22 評価と現実
クロイツフェルト公爵家前当主ベルナールが行っていた違法薬物の製造。
対して、新しい当主であるシャルルの判断は的確だった。
責任の所在がベルナールにあることを明確にし、王国を内側から腐敗させていた前体制と戦うと宣言したのである。

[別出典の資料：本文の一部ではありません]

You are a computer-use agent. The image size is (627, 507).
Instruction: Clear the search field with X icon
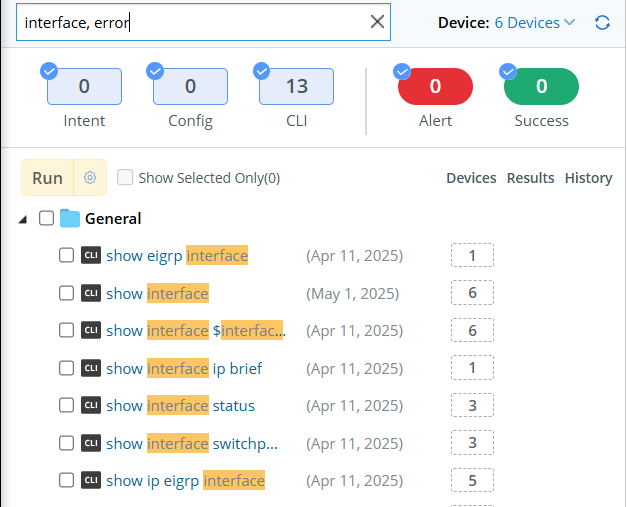tap(377, 22)

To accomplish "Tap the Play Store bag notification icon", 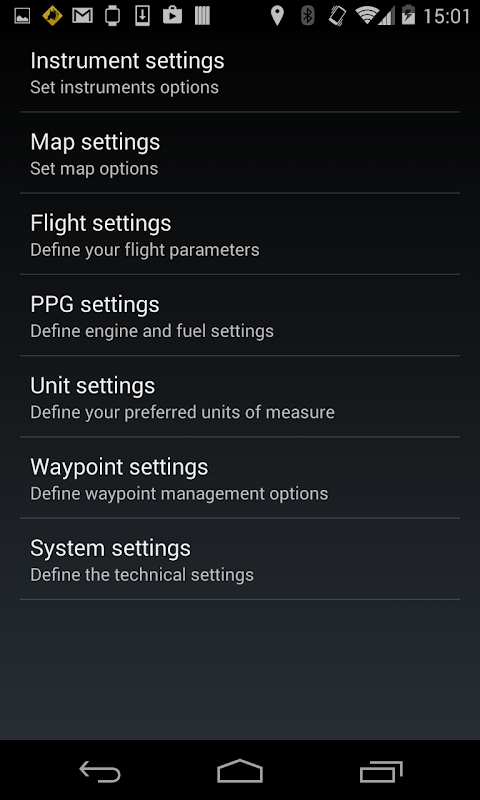I will point(172,16).
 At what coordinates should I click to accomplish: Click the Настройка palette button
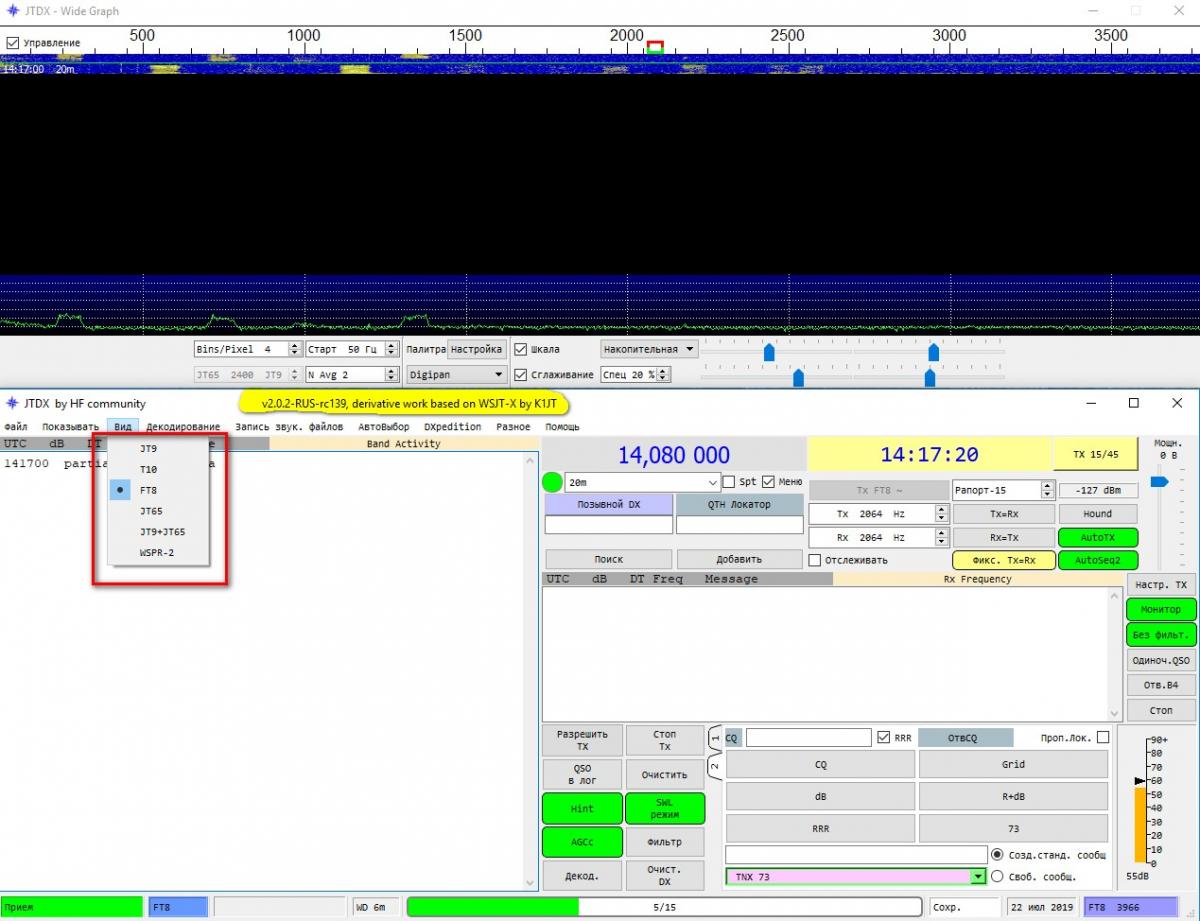476,350
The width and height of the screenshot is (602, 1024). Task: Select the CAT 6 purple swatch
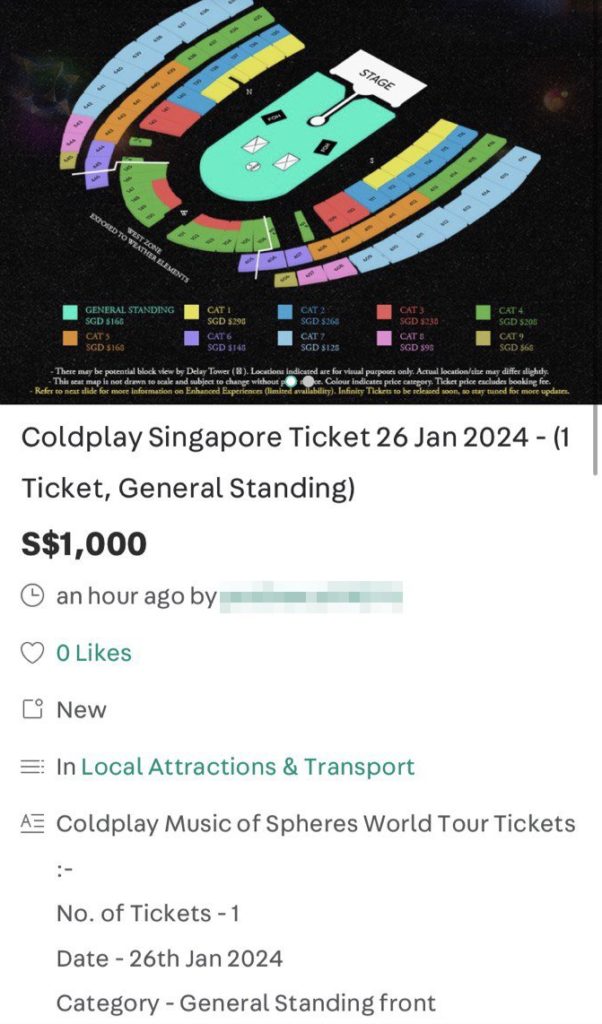(192, 337)
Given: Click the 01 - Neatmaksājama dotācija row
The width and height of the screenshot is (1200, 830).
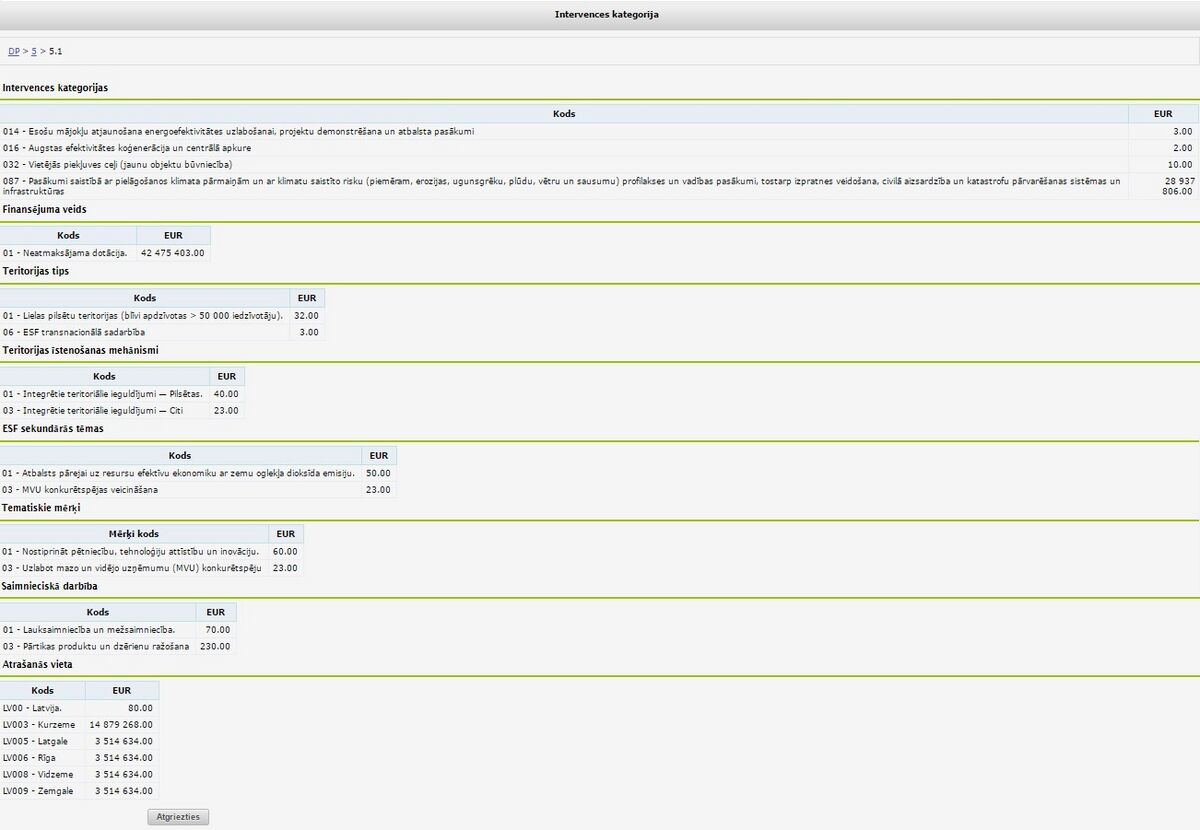Looking at the screenshot, I should click(105, 253).
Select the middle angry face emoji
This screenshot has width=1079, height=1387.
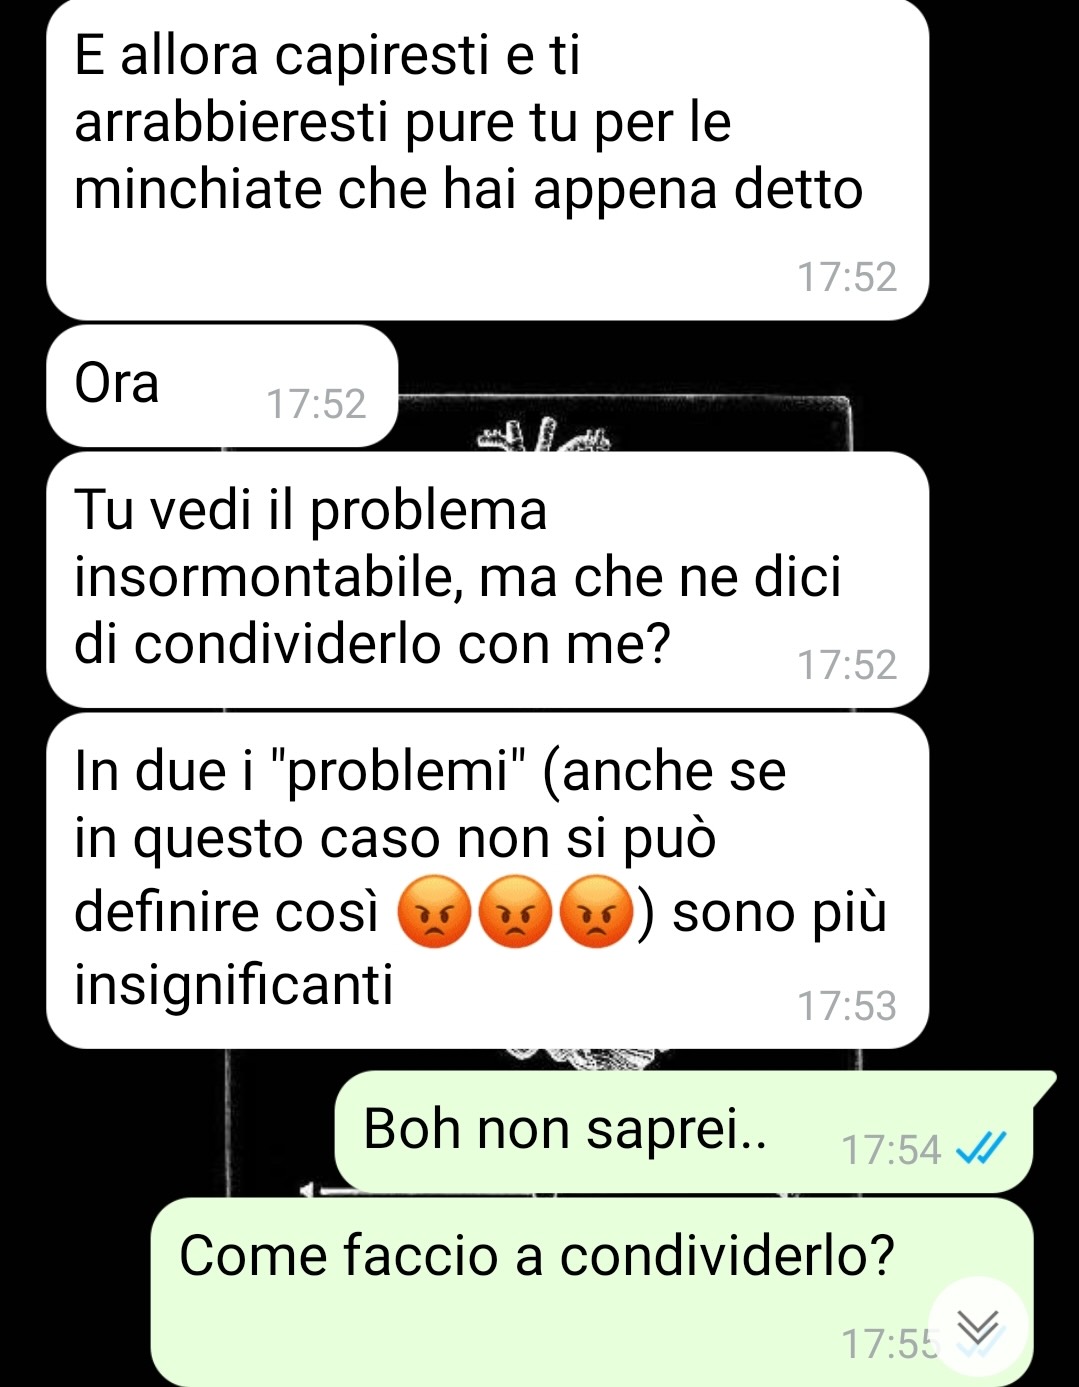coord(515,911)
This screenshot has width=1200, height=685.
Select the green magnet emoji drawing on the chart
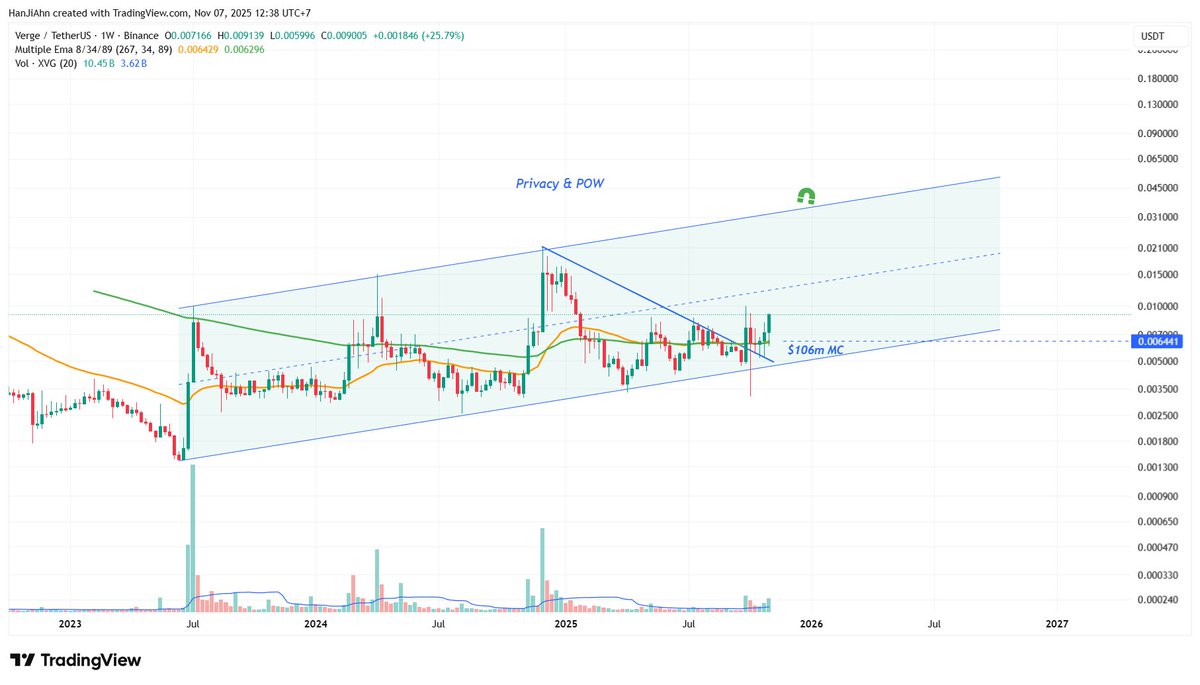806,196
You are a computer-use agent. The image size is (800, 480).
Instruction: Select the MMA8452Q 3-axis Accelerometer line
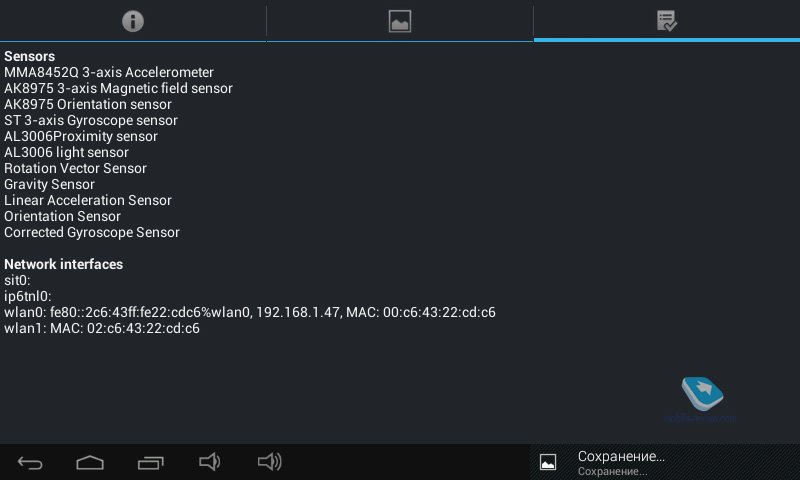[109, 72]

包み隠さず情報を開示したその姿勢は、不正と隠蔽の蔓延する王国貴族社会においては前例のないものだったが、その分民衆は彼の行動を好意的に受け止めた。
悪しき前当主と戦う正義の新当主陣営。
王国において、シャルル・クロイツフェルトの評価は着実に高まっている。
「見事なものだな、君の父上は」
宰相を務めるコルネリウスの言葉に、シオンは表情を変えずに応える。
「ありがとうございます」
「世間で言われているような正義の人ではまったくないけどね。だからこそ、頼もしい。油断ならないというのも昔から君が言っていたとおりだけど」
コルネリウスはうなずいてから顔を上げる。
「それより、今日聞きたいのは王都で噂になっている例の人物のことだ」
「例の人物?」
「《黎明の魔女》」
コルネリウスは低い声で言う。
「《紅の魔竜》の単独討伐を果たした伝説の魔法使い。そのあまりに規格外の力から、王国魔法界では半数が彼女の存在に懐疑的な目を向け、半数が彼女を英雄視してると聞く」
「ええ。その認識で相違ないと思います」
「北部地域の伝説だった《黎明の魔女》が王都に現れたことで、王立騎士団は第一級の特別警戒態勢に入っている。陛下や近隣諸国もその動向を注視しているわけだが、直接交戦し彼女のことを誰よりも知る君に聞きたい」
鋭い目でシオンを見つめて続けた。
「彼女は何者だ?」
シオンはしばしの間、問いかけに答えなかった。
自分の心が納得する答えを見つけだすのを待っているみたいに押し黙っていた。
それから、言った。
「我々の常識では測れない力を持つ魔法使いです。生来高い資質を持っていたことに加え、何らかの特異な環境が彼女を常人離れした魔法使いにしたのでしょう」
「特異な環境?」
「失われた旧文明において存在していた古代魔法を学ぶことができる環境。たとえば、古の大賢者に師事することができたというような」
「いささか突飛すぎる仮説のようにも思えるが」
「そうですね。私もそう思います」
「だが、そういったことも考慮せざるをえないだけのものを持っている、と」
「そういうことです」
コルネリウスは深く息を吐いてから言った。
「それだけの力を持ちながら、魔物から人々を守り、貴族の悪行を正そうとする、か」
深く息を吐いてから続ける。
「よほど高潔な魂を持った大人物なのだろうな」
話すコルネリウスの目は、既にシオンを見てはいなかった。
ここではないどこか遠くにある何かを見つめているような表情だった。
「おそらく、我々とは違う高い視座を持ち、この世にある様々な欲望から解放された澄み切った心の持ち主なのだろう。一度話してみたいものだ」
(なんておいしいお菓子! 食べる手が止まらないわ!)
同時刻。
フィーネは自室で用意されていたクッキーとマドレーヌを貪るように食べていた。
「ミア! おかわりよ! おかわりを頼んできて!」
「了解しました!」
欲望のままにお願いするおかわり。
既に三回おかわりしているのだが、その勢いはまったく衰える気配がない。
『さすがに食べ過ぎじゃない?』
あきれ顔の幽霊さんに、フィーネはやれやれと首を振る。
「いい? 人生っていうのは名作ロマンス小説のようなものなの」
『甘ければ甘いほどいいってこと?』
「先の展開で何が待っているか誰にもわからないってこと」
フィーネは指を振りながら言う。
「だからこそ、今を全力で生きないといけないの。だって、遠慮なんかしてたらこのお菓子が食べられなくなるかもしれないじゃない」
『だとしても、少しくらいは遠慮した方が』
「これおいしっ! すごいわ! 次はこっちのおかわりも頼まなくちゃ!」
『聞いてない……』
欲望のままにお菓子を貪るフィーネ。
高潔で清廉な心を持った人物として噂が広がっている《黎明の魔女》とはまったく違う残念な姿。
この直後、彼女は体重計の上で絶望することになるのだが、そんな未来をもちろん知るよしもない。